WHAT IS LENT?
Lent is a period in the Christian Liturgical year in which (certain) Christians prepare the commemoration of the Holy Week of the Death and Resurrection of Jesus Christ. The preparation includes prayer, fasting, and almsgiving. It’s pretty much the same as Ramadan for the Islamic Religion, except that we abstain from meat and meat products on Ash Wednesday, every Fridays during the period, and on Holy Thursday, Good Friday, and Holy Saturday during Holy Week. We also abstain from one of our usual habits (for some reason, it’s usually a type of favorite food that we like to eat to one of our everyday habits, like playing videogames, shopping and going to the mall, and all that). Depending on the Christian sect (Catholic, Orthodox, etc.), the Lent period usually lasts for forty days and forty nights.
Before Ash Wednesday, there are some nations where they have a huge celebration of going “all out” on Tuesday, such as Mardi Gras/Fat Tuesday in New Orleans, Carnival in South America, and Pancake Day in the UK, Canada, Australia, and Ireland. They do this because they know it would be their last day of “going all out” before they abstain in to excessive habits the next day.
More on Lent here: Wikipedia – Lent
For the Year 2010, I will be abstaining from…
- Soda & Carbonated Drinks – actually I started early with this when I attempted to get myself addicted to drinking hot tea. Lots of hot tea, and I’m not just talking about Nestea or Lipton tea, I’m talking about the exotic types of tea, like Genmai-cha, Rooibos, Honeybush, and Kombucha. Though it’s pretty safe for me to drink diet sodas due to the low or no sugar content, for Lent, I’m completely giving up soda until Easter.
- Chocolate – I have a weakness for chocolate, especially the exotic ones like spiced chocolate and imported chocolates from Switzerland. I’m also abstaining from drinking hot chocolate as well. I’m sticking to hot tea.
- Swearing – Though I don’t swear frequently, there are times when I get really upset at something or simply just had things not going my way that I do end up swearing in silence and to myself without even realizing it. As my attempted triumph over myself, I need to watch what I say (or write even during online IMs and Twitter and what not) or I’ll be getting my ass kicked by my own unnecessary habits.
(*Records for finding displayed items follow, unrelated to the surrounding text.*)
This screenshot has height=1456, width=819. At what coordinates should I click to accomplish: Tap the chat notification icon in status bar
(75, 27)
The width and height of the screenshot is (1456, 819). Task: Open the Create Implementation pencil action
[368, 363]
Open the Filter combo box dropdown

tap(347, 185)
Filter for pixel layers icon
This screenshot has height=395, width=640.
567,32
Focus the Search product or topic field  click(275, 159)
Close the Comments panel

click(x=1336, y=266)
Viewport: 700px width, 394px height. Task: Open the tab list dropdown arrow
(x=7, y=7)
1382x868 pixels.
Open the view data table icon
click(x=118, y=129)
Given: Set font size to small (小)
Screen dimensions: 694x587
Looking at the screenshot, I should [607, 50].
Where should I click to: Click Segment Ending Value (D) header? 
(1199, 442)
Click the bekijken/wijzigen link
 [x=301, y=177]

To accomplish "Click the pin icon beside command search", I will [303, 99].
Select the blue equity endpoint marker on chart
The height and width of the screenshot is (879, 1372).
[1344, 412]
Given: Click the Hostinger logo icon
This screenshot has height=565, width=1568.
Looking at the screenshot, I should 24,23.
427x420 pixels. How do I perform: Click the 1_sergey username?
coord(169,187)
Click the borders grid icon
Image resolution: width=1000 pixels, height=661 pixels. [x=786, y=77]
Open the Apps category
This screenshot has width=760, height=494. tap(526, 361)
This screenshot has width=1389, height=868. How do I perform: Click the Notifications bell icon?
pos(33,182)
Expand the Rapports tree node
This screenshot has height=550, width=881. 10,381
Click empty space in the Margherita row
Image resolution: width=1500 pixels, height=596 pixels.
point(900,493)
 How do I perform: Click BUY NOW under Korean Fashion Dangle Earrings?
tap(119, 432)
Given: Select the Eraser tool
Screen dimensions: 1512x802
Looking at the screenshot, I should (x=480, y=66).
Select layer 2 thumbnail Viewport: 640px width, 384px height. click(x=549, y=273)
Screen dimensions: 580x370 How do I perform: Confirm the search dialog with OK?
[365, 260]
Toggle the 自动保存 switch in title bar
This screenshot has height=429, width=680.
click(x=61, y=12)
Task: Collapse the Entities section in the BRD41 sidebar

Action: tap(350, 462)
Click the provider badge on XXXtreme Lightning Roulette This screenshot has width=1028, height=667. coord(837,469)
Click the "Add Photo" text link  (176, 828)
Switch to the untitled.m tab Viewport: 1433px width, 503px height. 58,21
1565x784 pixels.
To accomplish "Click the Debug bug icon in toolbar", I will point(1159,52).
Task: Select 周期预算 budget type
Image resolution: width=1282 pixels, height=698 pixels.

One time I gave up rice for the entire Lent period several years ago when I was in college and my entire family and several of my close Asian friends thought I’ve gone insane. I ended up eating bread all the way for my staple dish, but with majority of the family (Filipino) dishes that we usually have for dinner makes it harder for me to eat that particular dish with bread. I mean, Kare-Kare and bread? Ukoy and bread? Sinigang and bread? What was I thinking? Though I did triumph by not eating rice for 40 days and 40 nights, I vowed to myself never to give up rice on Lent again.
There was even a time when my father vowed he would give up the internet for Lent. The problem was that he didn’t realize that a lot of the newest forms of communication and documentation storage on his workplace involved the Internet. Because of that he had his executive assistant do all the work for him so he didn’t have to use the internet for Lent. After the Lenten period, he knew he made a mistake for giving that up and vowed never to abstain from the internet again.
Menu for Ash Wednesday:
Breakfast: Peanut Butter, margarine, and honey sandwich and a cop of Rooibos Tea.
Lunch: Catch of the Day Lunch Special at our company’s cafeteria. It’s baked snapper fillet with vegetarian yakisoba (buckwheat noodles) and lemongrass rice. I even have a small cup of Tomato & Basil Bisque soup too. Totally meatless, but fish and seafood are acceptable to eat.
Dinner: no idea. There was a time when my parents forgot that it was Ash Wednesday a few years ago and we had Nilagang Baboy and rice for dinner. The strange thing too was that I just got home frmo Ash Wednesday mass when dinner was served. Go figure.
Many say that Lent may be a good start towards healthy eating habits, especially for those who are obsessed with dieting. Lately there’s this new term that I kept seeing in our office cafeteria with posters saying Be a FLEXITARIAN! What the heck is a “flexitarian”? Well, a “flexitarian” is a person who gives up eating meat (poultry and meat products like beef, pork, lamb, etc.) once a week. When I first learned the definition of it, the first thing that came to my mind was “Eh? Lent Season all year long?” :neutral:
Twenty more minutes till I head home, so I’ll halt my entry here.